MGM Mirage Inc. reported a more than 25 percent drop in fourth-quarter earnings on Tuesday, but still beat analyst expectations thanks to increased gambling play and expensive hotel rooms at the company’s Las Vegas Strip properties.
For the three months ending Dec. 31, the gambling giant company earned $67.9 million, or 47 cents per share, down from $91.7 million, or 62 cents per share, a year ago.
Excluding tax adjustments and one-time items including a land sale in the fourth quarter of 2003, the company said it earned 51 cents per share in the most recent quarter, up from 36 cents per share on a comparable basis the previous year. The company said it was the best fourth quarter performance in its history.

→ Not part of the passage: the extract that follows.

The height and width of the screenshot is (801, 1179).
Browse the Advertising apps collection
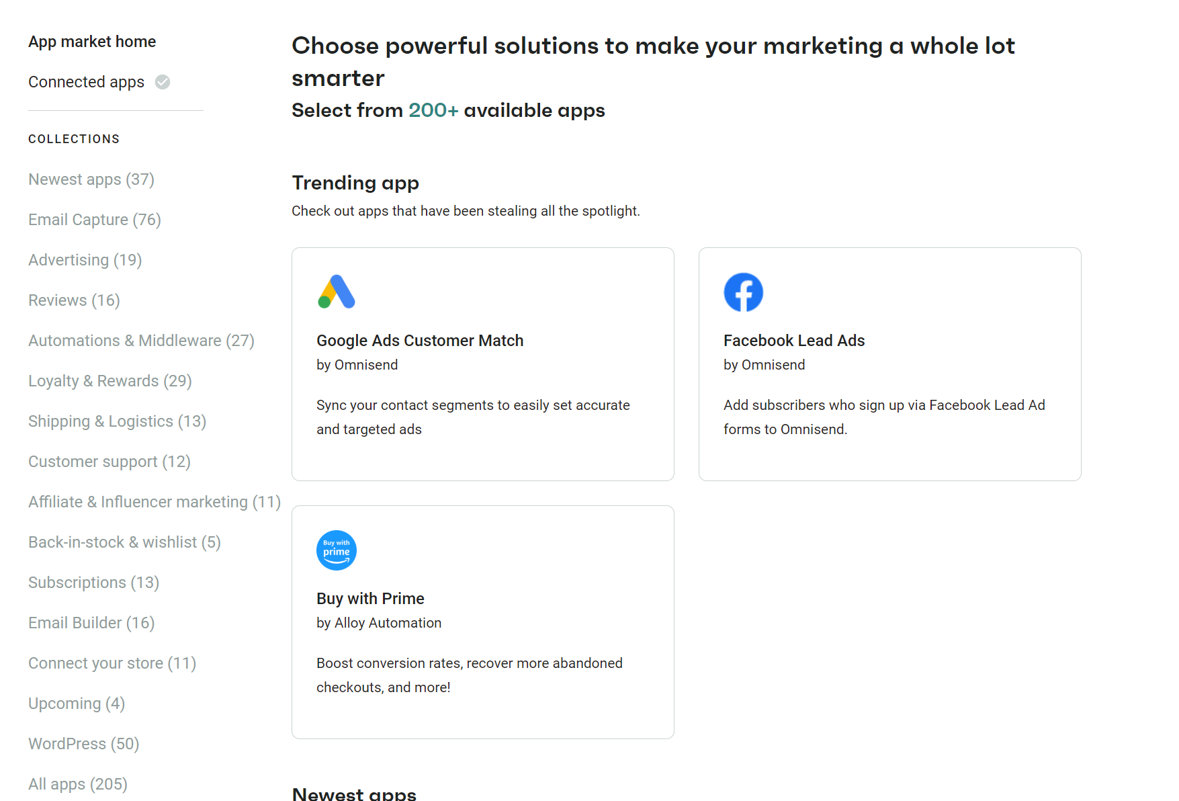point(85,260)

Analysts surveyed by Thomson First Call had predicted earnings of 44 cents a share.
The company said that Thomson First Call expectations of 74 cents a share in the first quarter of 2005 were reasonable because of the upcoming convention business, Super Bowl and Chinese New Year festivities.
In trading Tuesday afternoon, MGM Mirage shares rose $1.98, or 2.8 percent, to close at $73.79 on the New York Stock Exchange. The stock has traded in a 52-week range of $39.61 to $77.40.

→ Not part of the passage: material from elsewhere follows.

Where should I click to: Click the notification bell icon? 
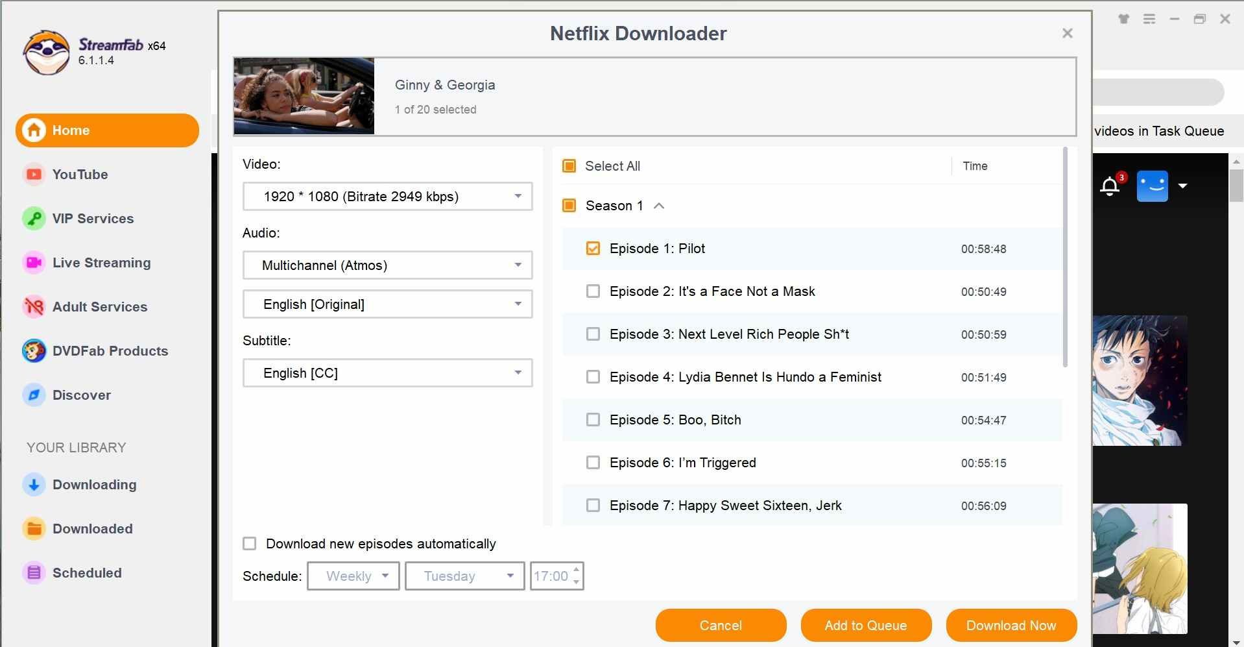click(x=1110, y=187)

MGM Mirage is the world’s second-largest gambling company according to revenues. It owns the Bellagio, Treasure Island, MGM Grand and Mirage hotel-casinos.

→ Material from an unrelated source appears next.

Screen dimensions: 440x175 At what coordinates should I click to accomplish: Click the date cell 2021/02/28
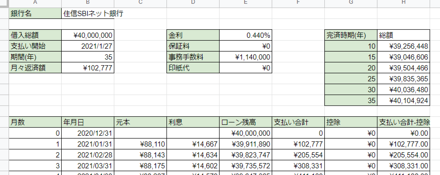coord(88,155)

The company generated revenues of $1.18 billion in the fourth quarter, up 10 percent from 2003.
Casino revenue increased 10 percent and non-casino revenue was up 11 percent in the fourth quarter.
“Gaming volumes are at levels we haven’t seen in several years,” Terry Lanni, MGM Mirage chairman and chief executive, said in a conference call.
Hotel revenue was up 10 percent, with an occupancy rate of 90 percent in the fourth quarter versus 88 percent in 2003. The average daily room rate was $134 compared to $122 a year ago.
For the full year, MGM Mirage earned 405.3 million, or $2.80 per share, up from 243.6 million, or $1.61 per share in 2003. The company reported revenues of $4.67 billion, up from $4.27 billion in 2003.
MGM Mirage also reported record cash flow of $1.46 billion for the year, an increase of 23 percent over 2003.
Cash flow, or earnings before interest, taxes, depreciation and amortization, is a widely used measure of casino industry profitability.
In an interview, MGM Mirage President Jim Murren said that he still expects his company’s merger with Mandalay Resort Group to close in the first quarter of 2005.
In June, MGM Mirage agreed to purchase Mandalay for $4.8 billion in cash, $2.5 billion in debt and $600 million convertible debentures. The company has already secured financing for the blockbuster deal that will give it majority control of the hotel rooms on the Strip.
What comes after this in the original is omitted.